**Exercise brief**.
Rewrite all of the records below with "computer-use agent" renamed to "screen automation agent" everywhere it appears, keeping every other character unchanged.

**Records supplied**.

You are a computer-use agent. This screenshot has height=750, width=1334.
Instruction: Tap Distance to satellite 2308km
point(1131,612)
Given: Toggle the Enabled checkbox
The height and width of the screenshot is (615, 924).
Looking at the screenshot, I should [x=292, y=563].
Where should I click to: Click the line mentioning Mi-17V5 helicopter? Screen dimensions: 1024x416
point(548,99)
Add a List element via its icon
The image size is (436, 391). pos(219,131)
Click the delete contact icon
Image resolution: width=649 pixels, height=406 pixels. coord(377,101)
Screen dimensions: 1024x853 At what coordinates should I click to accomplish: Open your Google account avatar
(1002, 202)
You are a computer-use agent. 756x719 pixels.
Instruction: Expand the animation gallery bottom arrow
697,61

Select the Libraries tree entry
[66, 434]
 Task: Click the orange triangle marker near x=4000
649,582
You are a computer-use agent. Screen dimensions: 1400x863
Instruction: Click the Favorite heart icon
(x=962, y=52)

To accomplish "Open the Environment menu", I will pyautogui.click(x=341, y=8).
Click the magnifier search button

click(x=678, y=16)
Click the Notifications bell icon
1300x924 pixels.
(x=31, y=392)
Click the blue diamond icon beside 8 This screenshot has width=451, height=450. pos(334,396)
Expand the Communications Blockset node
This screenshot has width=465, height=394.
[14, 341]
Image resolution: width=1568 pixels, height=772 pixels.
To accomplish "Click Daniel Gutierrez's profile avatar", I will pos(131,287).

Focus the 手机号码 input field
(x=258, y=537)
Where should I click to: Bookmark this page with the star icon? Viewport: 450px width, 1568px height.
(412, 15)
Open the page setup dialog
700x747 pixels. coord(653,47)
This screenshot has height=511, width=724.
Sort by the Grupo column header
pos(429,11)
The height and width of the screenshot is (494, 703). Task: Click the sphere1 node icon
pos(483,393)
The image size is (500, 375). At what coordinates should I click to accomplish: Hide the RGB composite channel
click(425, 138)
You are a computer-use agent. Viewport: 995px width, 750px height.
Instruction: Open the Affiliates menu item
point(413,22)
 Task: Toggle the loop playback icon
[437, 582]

**Written answer**.
You are a screen automation agent. This screenshot has height=750, width=1334.
Instruction: Tap Distance to satellite 2308km
point(1131,612)
Given: Toggle the Enabled checkbox
The height and width of the screenshot is (615, 924).
Looking at the screenshot, I should [x=292, y=563].
Where should I click to: Click the line mentioning Mi-17V5 helicopter? Screen dimensions: 1024x416
point(548,99)
Add a List element via its icon
The image size is (436, 391). pos(219,131)
Click the delete contact icon
Image resolution: width=649 pixels, height=406 pixels. coord(377,101)
Screen dimensions: 1024x853 At what coordinates should I click to accomplish: Open your Google account avatar
(1002, 202)
You are a screen automation agent. 756x719 pixels.
Instruction: Expand the animation gallery bottom arrow
697,61

Select the Libraries tree entry
[66, 434]
 Task: Click the orange triangle marker near x=4000
649,582
You are a screen automation agent. Screen dimensions: 1400x863
Instruction: Click the Favorite heart icon
(x=962, y=52)

To accomplish "Open the Environment menu", I will pyautogui.click(x=341, y=8).
Click the magnifier search button

click(x=678, y=16)
Click the Notifications bell icon
1300x924 pixels.
(x=31, y=392)
Click the blue diamond icon beside 8 This screenshot has width=451, height=450. pos(334,396)
Expand the Communications Blockset node
This screenshot has width=465, height=394.
[14, 341]
Image resolution: width=1568 pixels, height=772 pixels.
To accomplish "Click Daniel Gutierrez's profile avatar", I will pos(131,287).

Focus the 手机号码 input field
(x=258, y=537)
Where should I click to: Bookmark this page with the star icon? Viewport: 450px width, 1568px height.
(412, 15)
Open the page setup dialog
700x747 pixels. coord(653,47)
This screenshot has height=511, width=724.
Sort by the Grupo column header
pos(429,11)
The height and width of the screenshot is (494, 703). Task: Click the sphere1 node icon
pos(483,393)
The image size is (500, 375). At what coordinates should I click to accomplish: Hide the RGB composite channel
click(425, 138)
You are a screen automation agent. Viewport: 995px width, 750px height.
Instruction: Open the Affiliates menu item
point(413,22)
 Task: Toggle the loop playback icon
[437, 582]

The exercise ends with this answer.